Personally, I think there’s a serious conversation to be had. I just don’t see anyone – individual or organisation – really interested in doing anything other than getting their own way.

Stephen Sizer, the CCJ, and the accusation of anti-semitism

When it comes to Israel and Palestine (even to using those names together), most people are either biased or confused, or in some measure both. Most sites which discuss the topic tend to be partisan on one side or another. Looking especially at the comments on such sites, it is easy to accuse them of either anti-semitism or Islamophobia (or simply anti-Arab sentiment).

One prominent Christian activist who regularly gets accused of anti-Semitism is Stephen Sizer, an evangelical priest in Guildford Diocese. Certainly he is outspokenly pro-Palestinian, and to say the least, he has a record of keeping very dubious company. Nonetheless many of the attacks on him come from Zionist sympathisers and sites whose commenters are rabidly anti-Palestinian. That makes it easier for Sizer’s supporters to dismiss them, whatever the strength or weakness of their case.

However yesterday, the moderate and mainstream Council of Christians and Jews issued an unusual press statement, following criticism in the Jewish Chronicle and elsewhere, which effectively called for Stephen Sizer to be disciplined for posting a Facebook link to an unquestionably anti-semitic site.

What makes it so unusual is that the Bishop of Manchester (the Chair of CCJ) implicitly criticises the inaction of his fellow Bishop of Guildford. Nigel McCulloch of Manchester calls Sizer’s behaviour conduct “unbecoming a clergyman”, and the CCJ’s press release finishes by saying they have referred the incident to Surrey police as a hate crime.

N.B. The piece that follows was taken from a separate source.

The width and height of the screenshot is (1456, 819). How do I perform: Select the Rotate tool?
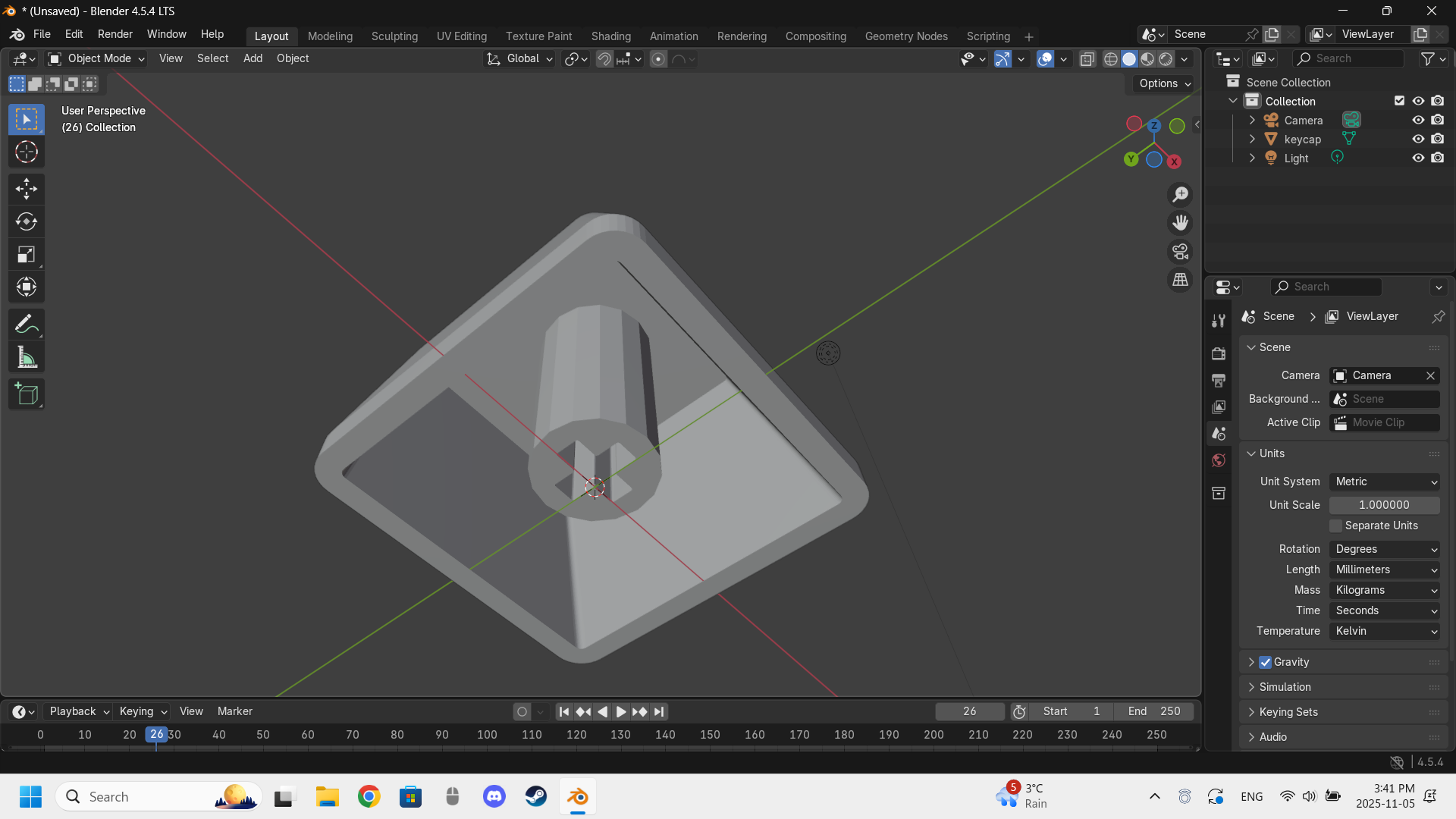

Until recently I would have said Sizer was not anti-Semitic, and it is important to point out that he repudiates the accusation. I further note that only last autumn, I heard the CEO of the Board of Deputies of British Jews saying that he didn’t think Sizer was anti-Semitic, although he certainly kept anti-Semitic company because of his pro-Palestinian campaigning. (He is obviously not a Sizer supporter!)

Sizer does have some theological questions to put to the Christian Zionism more common in his conservative evangelical circles that ought to be considered – as Christian theology. It is an inescapable part of recognising that the New Testament and the Mishnah largely grew out of a contest between two visions for the future of Judaism, and that both Rabbinic Judaism and Christianity were the squabbling children of Second Temple Judaism. I don’t agree with many of the ways Sizer answers those questions, but they need to be faced.

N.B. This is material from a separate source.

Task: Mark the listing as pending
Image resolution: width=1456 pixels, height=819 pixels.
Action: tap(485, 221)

In my view, however, his voice has moved so far to an uncritical support for Palestinians that it has also become an unthinking criticism of Israel. An awful lot of criticism of (as well as an awful lot of support for) Israel is uncritical. However, Sizer has seemed to align himself more and more not only with the unthinking, but with the racist and prejudiced rhetoric of some of Israel’s most vociferous enemies.

He may not have used it himself, but he links to it without criticism. He may not say it himself, but he seems willing to appear on platforms where other speakers indulge in it, and he does not seem to distance himself from it or them. I think that passes the point where it looks like guilt by association and looks more like guilt by complicity.

There may or may not be a case against him. If Surrey police think there is, his bishop can act. If they don’t then, given the labyrinthine law of the Church of England, and its protections for political and theological dissent, his bishop probably has no action available to him. It is not irrelevant also that Sizer’s church is at best semi-detached from the Church of England and wealthy enough to show the bishop two fingers.

Nonetheless, this will remain a story worth watching, for a very particular exploration of when anti-Zionist and pro-Palestinian support is held to tip over into anti-Semitism. The CCJ thinks Sizer has crossed that line. I fear they may be right.

(Note: in the interests of transparency I should state that I am a member of CCJ, and that I also once (some 25 years ago) occasionally attended the church where Sizer was curate. His theology was too conservatively evangelical for me.)